BAB I PENDAHULUAN
1.1. Latar Belakang Kualitas anak adalah cermin kualitas bangsa dan cermin peradaban dunia. Indikator kesejahteraan suatu masyarakat atau suatu bangsa salah satunya dapat dilihat dari kualitas hidup anak. Semula perhatian lebih ditujukan kepada daya hidup anak (child Survival) dibanding kualitas hidup anak (quality of life) yang bersifat lebih integral dan komprehensif (Sunarti, 2004). Pemenuhan gizi yang baik akan menghasilkan Sumber Daya Manusia (SDM) yang berkualitas, yaitu sehat, cerdas, dan memiliki fisik yang tangguh serta produktif.

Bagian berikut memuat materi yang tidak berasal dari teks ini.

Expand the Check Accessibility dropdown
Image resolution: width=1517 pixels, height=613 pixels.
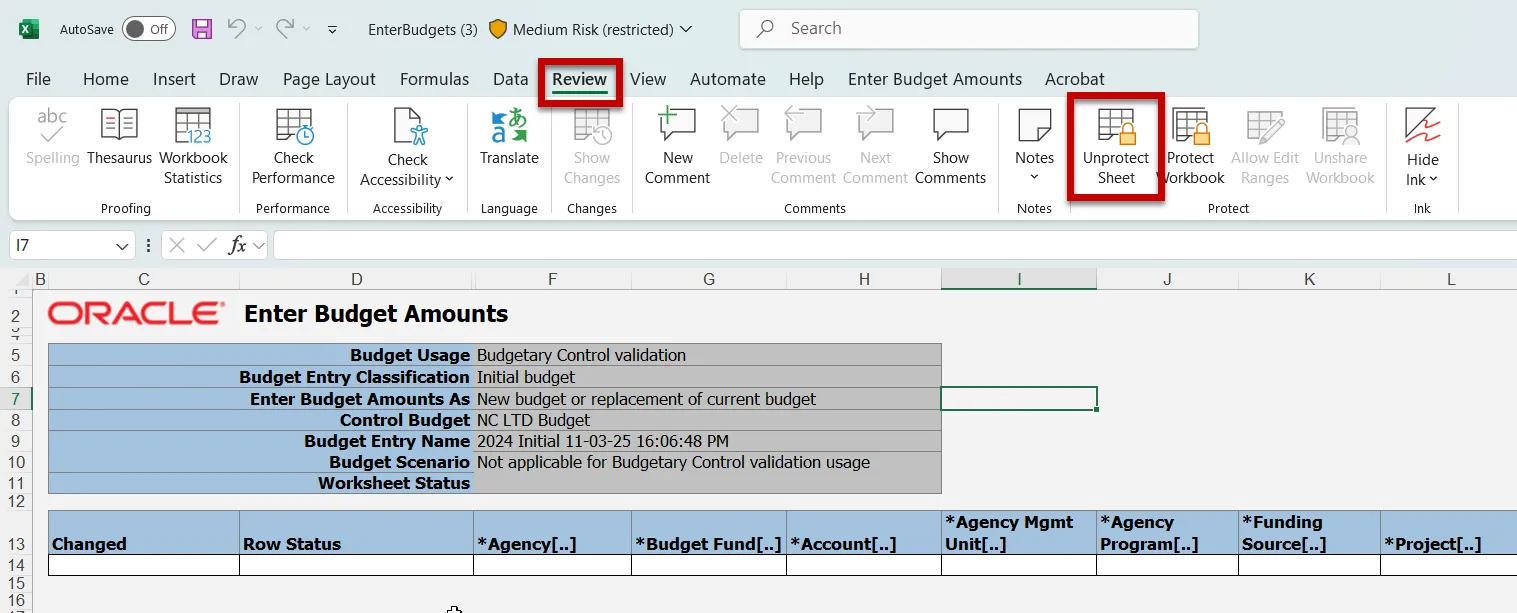[x=448, y=180]
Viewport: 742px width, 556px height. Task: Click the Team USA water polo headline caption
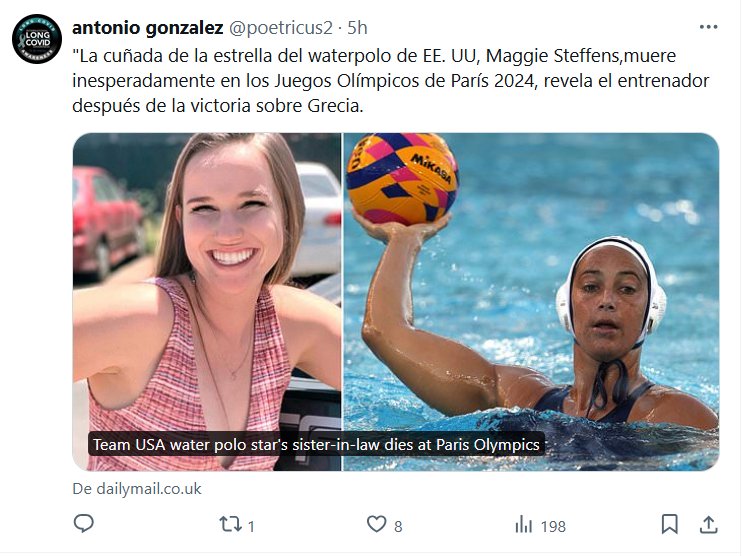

Namun saat ini masalah gizi masih merupakan masalah kesehatan dunia yang paling serius dan merupakan kontributor utama kematian anak. Ini semua disebabkan oleh kenyataan bahwa masalah gizi merupakan faktor dasar (underlying factor) dari berbagai masalah kesehatan terutama pada bayi dan anak-anak. Oleh karena itu untuk meningkatkan kualitas anak, gizi harus mendapatkan perhatian serius dari semua pihak (Achadi dalam Gizi dan Kesehatan Masyarakat, 2007). Kualitas yang baik pada anak dapat dilakukan dengan upaya peningkatan kualitas Sumber Daya Manusia (SDM) yang harus dilakukan sejak dini, sistematis dan berkesinambungan, terlebih jika seorang anak mengalami masalah perkembangan seperti autisme, untuk itu optimalisasi tumbuh dan kembang pada penyandang autisme memerlukan perhatian yang khusus.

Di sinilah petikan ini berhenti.